## The problem:
Reproduce the listing lines from the one that has "Select the NVIDIA GeForce RTX 4090 entry" through the one that has "pos(159,140)", swapping "Cookies" for "Headers" and leaving everything else unchanged.
Begin
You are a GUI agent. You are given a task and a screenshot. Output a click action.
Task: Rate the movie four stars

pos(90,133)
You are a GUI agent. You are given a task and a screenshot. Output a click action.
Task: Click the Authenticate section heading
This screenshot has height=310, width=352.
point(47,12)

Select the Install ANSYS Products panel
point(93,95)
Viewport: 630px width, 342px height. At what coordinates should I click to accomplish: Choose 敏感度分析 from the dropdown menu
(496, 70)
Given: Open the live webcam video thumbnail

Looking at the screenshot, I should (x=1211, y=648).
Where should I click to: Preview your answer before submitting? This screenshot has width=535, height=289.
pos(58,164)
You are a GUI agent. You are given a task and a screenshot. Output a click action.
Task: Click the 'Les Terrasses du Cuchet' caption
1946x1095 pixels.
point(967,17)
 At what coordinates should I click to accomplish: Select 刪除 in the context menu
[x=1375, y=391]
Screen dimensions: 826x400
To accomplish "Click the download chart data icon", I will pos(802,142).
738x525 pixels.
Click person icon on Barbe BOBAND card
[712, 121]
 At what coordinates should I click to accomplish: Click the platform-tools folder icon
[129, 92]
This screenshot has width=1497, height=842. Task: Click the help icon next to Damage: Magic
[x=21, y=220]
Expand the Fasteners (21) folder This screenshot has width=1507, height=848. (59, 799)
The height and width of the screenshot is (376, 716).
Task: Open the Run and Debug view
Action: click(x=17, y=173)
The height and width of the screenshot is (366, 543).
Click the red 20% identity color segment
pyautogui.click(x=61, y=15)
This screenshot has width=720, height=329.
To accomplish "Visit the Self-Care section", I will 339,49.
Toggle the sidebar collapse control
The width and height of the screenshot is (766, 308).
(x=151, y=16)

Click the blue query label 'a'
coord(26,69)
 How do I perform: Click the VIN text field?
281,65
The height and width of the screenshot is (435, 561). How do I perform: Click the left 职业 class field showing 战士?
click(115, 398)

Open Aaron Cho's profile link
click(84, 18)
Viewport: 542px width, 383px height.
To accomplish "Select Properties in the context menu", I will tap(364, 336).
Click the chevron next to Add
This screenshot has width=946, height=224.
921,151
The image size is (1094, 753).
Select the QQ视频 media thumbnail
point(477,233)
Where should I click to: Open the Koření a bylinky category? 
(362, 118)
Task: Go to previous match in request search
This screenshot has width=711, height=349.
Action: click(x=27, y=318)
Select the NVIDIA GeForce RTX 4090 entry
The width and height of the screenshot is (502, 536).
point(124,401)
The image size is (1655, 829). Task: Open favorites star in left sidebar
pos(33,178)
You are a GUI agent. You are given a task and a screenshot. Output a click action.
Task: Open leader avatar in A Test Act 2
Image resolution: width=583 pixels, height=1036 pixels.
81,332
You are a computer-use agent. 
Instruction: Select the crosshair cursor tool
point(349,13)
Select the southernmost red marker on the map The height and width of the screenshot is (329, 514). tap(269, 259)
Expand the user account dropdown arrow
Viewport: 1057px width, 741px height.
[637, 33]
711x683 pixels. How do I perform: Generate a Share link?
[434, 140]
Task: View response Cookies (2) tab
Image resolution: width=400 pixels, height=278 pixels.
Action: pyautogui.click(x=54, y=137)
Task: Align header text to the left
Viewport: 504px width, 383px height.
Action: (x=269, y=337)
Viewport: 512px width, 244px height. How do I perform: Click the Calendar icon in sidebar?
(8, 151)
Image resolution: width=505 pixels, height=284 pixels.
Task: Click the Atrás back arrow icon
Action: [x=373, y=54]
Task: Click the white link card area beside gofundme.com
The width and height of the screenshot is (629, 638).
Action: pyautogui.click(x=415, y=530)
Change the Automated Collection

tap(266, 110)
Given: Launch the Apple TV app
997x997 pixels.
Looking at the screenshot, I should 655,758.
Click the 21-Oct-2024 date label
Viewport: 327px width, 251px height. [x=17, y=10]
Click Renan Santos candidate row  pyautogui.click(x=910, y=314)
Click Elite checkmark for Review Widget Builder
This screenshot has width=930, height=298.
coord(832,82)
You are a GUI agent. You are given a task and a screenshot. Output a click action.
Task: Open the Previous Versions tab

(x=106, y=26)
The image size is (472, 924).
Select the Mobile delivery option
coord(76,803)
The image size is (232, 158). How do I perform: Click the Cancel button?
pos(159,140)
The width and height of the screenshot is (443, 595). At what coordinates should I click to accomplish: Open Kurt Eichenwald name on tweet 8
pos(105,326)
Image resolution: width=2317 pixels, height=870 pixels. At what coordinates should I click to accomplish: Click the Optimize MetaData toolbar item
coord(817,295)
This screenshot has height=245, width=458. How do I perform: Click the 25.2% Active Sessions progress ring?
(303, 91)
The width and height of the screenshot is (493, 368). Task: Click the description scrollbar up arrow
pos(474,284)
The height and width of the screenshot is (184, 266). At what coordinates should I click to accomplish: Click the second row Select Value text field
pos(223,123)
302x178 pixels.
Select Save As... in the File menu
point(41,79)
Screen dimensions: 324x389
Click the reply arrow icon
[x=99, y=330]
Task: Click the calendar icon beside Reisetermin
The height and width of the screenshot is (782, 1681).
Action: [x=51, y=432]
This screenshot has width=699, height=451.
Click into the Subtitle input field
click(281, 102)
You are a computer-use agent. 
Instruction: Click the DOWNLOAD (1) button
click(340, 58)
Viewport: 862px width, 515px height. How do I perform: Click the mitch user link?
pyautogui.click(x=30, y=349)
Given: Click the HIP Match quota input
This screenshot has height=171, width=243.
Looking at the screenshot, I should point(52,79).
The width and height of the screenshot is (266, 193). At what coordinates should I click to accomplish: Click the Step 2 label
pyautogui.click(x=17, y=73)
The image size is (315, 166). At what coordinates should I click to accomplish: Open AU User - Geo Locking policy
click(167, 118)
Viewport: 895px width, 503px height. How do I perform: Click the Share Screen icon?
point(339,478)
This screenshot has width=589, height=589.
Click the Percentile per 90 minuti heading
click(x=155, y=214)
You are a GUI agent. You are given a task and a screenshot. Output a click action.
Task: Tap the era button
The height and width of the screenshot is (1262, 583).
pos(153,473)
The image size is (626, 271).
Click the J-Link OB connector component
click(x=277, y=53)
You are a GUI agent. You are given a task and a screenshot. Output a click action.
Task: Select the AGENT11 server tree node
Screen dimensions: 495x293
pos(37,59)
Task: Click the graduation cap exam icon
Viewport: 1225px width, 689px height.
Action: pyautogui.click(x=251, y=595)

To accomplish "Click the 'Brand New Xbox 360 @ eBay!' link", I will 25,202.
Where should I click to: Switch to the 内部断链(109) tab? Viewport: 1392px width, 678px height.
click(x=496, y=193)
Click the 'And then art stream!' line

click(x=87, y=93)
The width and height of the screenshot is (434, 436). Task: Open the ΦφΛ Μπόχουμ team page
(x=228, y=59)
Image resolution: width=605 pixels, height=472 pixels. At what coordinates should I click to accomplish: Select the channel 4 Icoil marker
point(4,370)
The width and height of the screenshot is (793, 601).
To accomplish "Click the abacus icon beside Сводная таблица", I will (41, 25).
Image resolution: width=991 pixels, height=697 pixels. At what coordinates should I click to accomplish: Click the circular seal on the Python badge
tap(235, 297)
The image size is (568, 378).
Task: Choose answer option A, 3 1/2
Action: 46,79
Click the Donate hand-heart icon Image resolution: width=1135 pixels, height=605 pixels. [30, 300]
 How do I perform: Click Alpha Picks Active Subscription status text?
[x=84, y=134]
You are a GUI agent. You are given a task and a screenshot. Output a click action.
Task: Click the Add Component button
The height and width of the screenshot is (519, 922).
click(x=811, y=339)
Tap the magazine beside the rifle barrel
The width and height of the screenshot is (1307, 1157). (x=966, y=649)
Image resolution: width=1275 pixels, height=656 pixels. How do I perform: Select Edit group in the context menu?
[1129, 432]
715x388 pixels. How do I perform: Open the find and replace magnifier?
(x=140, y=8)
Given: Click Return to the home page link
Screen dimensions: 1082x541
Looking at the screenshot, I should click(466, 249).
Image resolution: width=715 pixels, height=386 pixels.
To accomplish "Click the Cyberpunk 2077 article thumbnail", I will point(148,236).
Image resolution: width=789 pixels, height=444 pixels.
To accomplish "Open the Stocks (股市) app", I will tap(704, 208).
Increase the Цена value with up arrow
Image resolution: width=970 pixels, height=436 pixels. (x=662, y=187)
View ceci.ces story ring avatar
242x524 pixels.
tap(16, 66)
End
## Task result:
Select the NVIDIA GeForce RTX 4090 entry
The width and height of the screenshot is (502, 536).
point(124,401)
The image size is (1655, 829). Task: Open favorites star in left sidebar
pos(33,178)
You are a GUI agent. You are given a task and a screenshot. Output a click action.
Task: Open leader avatar in A Test Act 2
Image resolution: width=583 pixels, height=1036 pixels.
81,332
You are a computer-use agent. 
Instruction: Select the crosshair cursor tool
point(349,13)
Select the southernmost red marker on the map The height and width of the screenshot is (329, 514). tap(269, 259)
Expand the user account dropdown arrow
Viewport: 1057px width, 741px height.
[637, 33]
711x683 pixels. How do I perform: Generate a Share link?
[434, 140]
Task: View response Headers (2) tab
Image resolution: width=400 pixels, height=278 pixels.
Action: pyautogui.click(x=54, y=137)
Task: Align header text to the left
Viewport: 504px width, 383px height.
Action: (x=269, y=337)
Viewport: 512px width, 244px height. How do I perform: Click the Calendar icon in sidebar?
(8, 151)
Image resolution: width=505 pixels, height=284 pixels.
Task: Click the Atrás back arrow icon
Action: [x=373, y=54]
Task: Click the white link card area beside gofundme.com
The width and height of the screenshot is (629, 638).
Action: pyautogui.click(x=415, y=530)
Change the Automated Collection

tap(266, 110)
Given: Launch the Apple TV app
997x997 pixels.
Looking at the screenshot, I should 655,758.
Click the 21-Oct-2024 date label
Viewport: 327px width, 251px height. [x=17, y=10]
Click Renan Santos candidate row  pyautogui.click(x=910, y=314)
Click Elite checkmark for Review Widget Builder
This screenshot has width=930, height=298.
coord(832,82)
You are a GUI agent. You are given a task and a screenshot. Output a click action.
Task: Open the Previous Versions tab

(x=106, y=26)
The image size is (472, 924).
Select the Mobile delivery option
coord(76,803)
The image size is (232, 158). How do I perform: Click the Cancel button?
pos(159,140)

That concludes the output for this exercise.